RECORDS
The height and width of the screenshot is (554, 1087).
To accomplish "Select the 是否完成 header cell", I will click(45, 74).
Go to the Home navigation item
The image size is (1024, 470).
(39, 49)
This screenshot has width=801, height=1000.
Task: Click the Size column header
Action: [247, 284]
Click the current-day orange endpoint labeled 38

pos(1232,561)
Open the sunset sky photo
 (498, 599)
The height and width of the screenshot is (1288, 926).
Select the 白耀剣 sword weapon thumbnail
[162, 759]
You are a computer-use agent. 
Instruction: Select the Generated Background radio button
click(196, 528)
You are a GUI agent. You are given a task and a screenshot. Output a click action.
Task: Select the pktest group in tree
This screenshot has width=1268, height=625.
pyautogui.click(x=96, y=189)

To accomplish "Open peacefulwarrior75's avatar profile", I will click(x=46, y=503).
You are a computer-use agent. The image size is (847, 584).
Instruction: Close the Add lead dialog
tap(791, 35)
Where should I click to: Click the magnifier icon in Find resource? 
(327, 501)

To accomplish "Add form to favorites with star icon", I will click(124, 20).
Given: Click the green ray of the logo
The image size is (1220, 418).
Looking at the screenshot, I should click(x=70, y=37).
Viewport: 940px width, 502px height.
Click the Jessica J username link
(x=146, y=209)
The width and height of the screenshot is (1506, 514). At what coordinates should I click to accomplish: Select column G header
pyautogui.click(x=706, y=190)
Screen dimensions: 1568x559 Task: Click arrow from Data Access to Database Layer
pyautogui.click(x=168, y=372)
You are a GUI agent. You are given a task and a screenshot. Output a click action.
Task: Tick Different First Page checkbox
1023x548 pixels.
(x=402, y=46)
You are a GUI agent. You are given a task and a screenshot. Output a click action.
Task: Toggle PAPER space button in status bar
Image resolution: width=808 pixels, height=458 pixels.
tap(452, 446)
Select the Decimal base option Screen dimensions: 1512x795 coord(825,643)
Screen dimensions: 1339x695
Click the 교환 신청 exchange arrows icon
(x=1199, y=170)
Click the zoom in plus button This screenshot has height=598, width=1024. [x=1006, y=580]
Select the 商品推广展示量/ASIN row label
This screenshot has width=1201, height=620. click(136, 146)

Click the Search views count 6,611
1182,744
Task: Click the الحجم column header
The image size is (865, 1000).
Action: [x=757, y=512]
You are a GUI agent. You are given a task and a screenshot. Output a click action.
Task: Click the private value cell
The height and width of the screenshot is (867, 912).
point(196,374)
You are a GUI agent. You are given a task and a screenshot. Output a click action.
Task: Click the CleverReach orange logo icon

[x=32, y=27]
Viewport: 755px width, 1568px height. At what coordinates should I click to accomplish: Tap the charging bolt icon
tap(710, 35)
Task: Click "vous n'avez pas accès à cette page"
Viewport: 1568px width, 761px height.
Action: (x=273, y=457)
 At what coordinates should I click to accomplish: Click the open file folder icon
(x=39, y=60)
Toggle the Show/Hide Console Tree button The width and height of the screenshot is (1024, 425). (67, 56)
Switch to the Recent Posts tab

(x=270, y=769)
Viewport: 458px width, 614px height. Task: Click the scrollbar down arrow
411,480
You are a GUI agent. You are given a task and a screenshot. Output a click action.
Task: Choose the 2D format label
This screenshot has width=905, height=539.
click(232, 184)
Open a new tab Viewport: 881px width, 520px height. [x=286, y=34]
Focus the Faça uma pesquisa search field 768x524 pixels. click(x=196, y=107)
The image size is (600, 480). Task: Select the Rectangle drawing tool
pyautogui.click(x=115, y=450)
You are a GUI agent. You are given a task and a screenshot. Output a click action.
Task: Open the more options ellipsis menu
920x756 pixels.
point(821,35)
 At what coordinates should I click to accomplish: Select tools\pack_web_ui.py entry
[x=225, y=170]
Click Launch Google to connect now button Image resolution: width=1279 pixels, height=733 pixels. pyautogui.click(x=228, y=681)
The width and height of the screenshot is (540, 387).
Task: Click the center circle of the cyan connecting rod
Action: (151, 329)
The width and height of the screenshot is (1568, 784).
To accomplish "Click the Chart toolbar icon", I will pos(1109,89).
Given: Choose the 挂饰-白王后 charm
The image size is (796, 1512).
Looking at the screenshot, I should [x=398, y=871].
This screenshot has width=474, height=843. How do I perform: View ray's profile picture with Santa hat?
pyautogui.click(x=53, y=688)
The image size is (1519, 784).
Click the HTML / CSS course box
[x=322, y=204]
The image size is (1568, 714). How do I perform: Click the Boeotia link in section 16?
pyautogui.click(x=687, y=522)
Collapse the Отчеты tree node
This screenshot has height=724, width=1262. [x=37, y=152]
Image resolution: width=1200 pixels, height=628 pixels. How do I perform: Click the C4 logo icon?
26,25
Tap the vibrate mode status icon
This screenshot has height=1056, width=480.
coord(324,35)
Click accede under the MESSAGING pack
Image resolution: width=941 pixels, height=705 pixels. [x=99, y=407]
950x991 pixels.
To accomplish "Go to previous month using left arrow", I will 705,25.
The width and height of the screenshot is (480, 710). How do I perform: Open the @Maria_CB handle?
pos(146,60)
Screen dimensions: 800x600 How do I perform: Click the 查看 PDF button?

PROBLEM REQUIREMENTS
Every record above needs to be restated exactly.

TASK OUTPUT
The height and width of the screenshot is (554, 1087).
To accomplish "Select the 是否完成 header cell", I will click(45, 74).
Go to the Home navigation item
The image size is (1024, 470).
(39, 49)
This screenshot has width=801, height=1000.
Task: Click the Size column header
Action: [247, 284]
Click the current-day orange endpoint labeled 38

pos(1232,561)
Open the sunset sky photo
 (498, 599)
The height and width of the screenshot is (1288, 926).
Select the 白耀剣 sword weapon thumbnail
[162, 759]
You are a computer-use agent. 
Instruction: Select the Generated Background radio button
click(196, 528)
You are a GUI agent. You are given a task and a screenshot. Output a click action.
Task: Select the pktest group in tree
This screenshot has width=1268, height=625.
pyautogui.click(x=96, y=189)

To accomplish "Open peacefulwarrior75's avatar profile", I will click(x=46, y=503).
You are a computer-use agent. The image size is (847, 584).
Instruction: Close the Add lead dialog
tap(791, 35)
Where should I click to: Click the magnifier icon in Find resource? 
(327, 501)

To accomplish "Add form to favorites with star icon", I will click(124, 20).
Given: Click the green ray of the logo
The image size is (1220, 418).
Looking at the screenshot, I should click(x=70, y=37).
Viewport: 940px width, 502px height.
Click the Jessica J username link
(x=146, y=209)
The width and height of the screenshot is (1506, 514). At what coordinates should I click to accomplish: Select column G header
pyautogui.click(x=706, y=190)
Screen dimensions: 1568x559 Task: Click arrow from Data Access to Database Layer
pyautogui.click(x=168, y=372)
You are a GUI agent. You are given a task and a screenshot. Output a click action.
Task: Tick Different First Page checkbox
1023x548 pixels.
(x=402, y=46)
You are a GUI agent. You are given a task and a screenshot. Output a click action.
Task: Toggle PAPER space button in status bar
Image resolution: width=808 pixels, height=458 pixels.
tap(452, 446)
Select the Decimal base option Screen dimensions: 1512x795 coord(825,643)
Screen dimensions: 1339x695
Click the 교환 신청 exchange arrows icon
(x=1199, y=170)
Click the zoom in plus button This screenshot has height=598, width=1024. [x=1006, y=580]
Select the 商品推广展示量/ASIN row label
This screenshot has width=1201, height=620. click(136, 146)

Click the Search views count 6,611
1182,744
Task: Click the الحجم column header
The image size is (865, 1000).
Action: [x=757, y=512]
You are a GUI agent. You are given a task and a screenshot. Output a click action.
Task: Click the private value cell
The height and width of the screenshot is (867, 912).
point(196,374)
You are a GUI agent. You are given a task and a screenshot. Output a click action.
Task: Click the CleverReach orange logo icon

[x=32, y=27]
Viewport: 755px width, 1568px height. At what coordinates should I click to accomplish: Tap the charging bolt icon
tap(710, 35)
Task: Click "vous n'avez pas accès à cette page"
Viewport: 1568px width, 761px height.
Action: (x=273, y=457)
 At what coordinates should I click to accomplish: Click the open file folder icon
(x=39, y=60)
Toggle the Show/Hide Console Tree button The width and height of the screenshot is (1024, 425). (67, 56)
Switch to the Recent Posts tab

(x=270, y=769)
Viewport: 458px width, 614px height. Task: Click the scrollbar down arrow
411,480
You are a GUI agent. You are given a task and a screenshot. Output a click action.
Task: Choose the 2D format label
This screenshot has width=905, height=539.
click(232, 184)
Open a new tab Viewport: 881px width, 520px height. [x=286, y=34]
Focus the Faça uma pesquisa search field 768x524 pixels. click(x=196, y=107)
The image size is (600, 480). Task: Select the Rectangle drawing tool
pyautogui.click(x=115, y=450)
You are a GUI agent. You are given a task and a screenshot. Output a click action.
Task: Open the more options ellipsis menu
920x756 pixels.
point(821,35)
 At what coordinates should I click to accomplish: Select tools\pack_web_ui.py entry
[x=225, y=170]
Click Launch Google to connect now button Image resolution: width=1279 pixels, height=733 pixels. pyautogui.click(x=228, y=681)
The width and height of the screenshot is (540, 387).
Task: Click the center circle of the cyan connecting rod
Action: (151, 329)
The width and height of the screenshot is (1568, 784).
To accomplish "Click the Chart toolbar icon", I will pos(1109,89).
Given: Choose the 挂饰-白王后 charm
The image size is (796, 1512).
Looking at the screenshot, I should [x=398, y=871].
This screenshot has width=474, height=843. How do I perform: View ray's profile picture with Santa hat?
pyautogui.click(x=53, y=688)
The image size is (1519, 784).
Click the HTML / CSS course box
[x=322, y=204]
The image size is (1568, 714). How do I perform: Click the Boeotia link in section 16?
pyautogui.click(x=687, y=522)
Collapse the Отчеты tree node
This screenshot has height=724, width=1262. [x=37, y=152]
Image resolution: width=1200 pixels, height=628 pixels. How do I perform: Click the C4 logo icon?
26,25
Tap the vibrate mode status icon
This screenshot has height=1056, width=480.
coord(324,35)
Click accede under the MESSAGING pack
Image resolution: width=941 pixels, height=705 pixels. [x=99, y=407]
950x991 pixels.
To accomplish "Go to previous month using left arrow", I will 705,25.
The width and height of the screenshot is (480, 710). How do I perform: Open the @Maria_CB handle?
pos(146,60)
Screen dimensions: 800x600 How do I perform: Click the 查看 PDF button?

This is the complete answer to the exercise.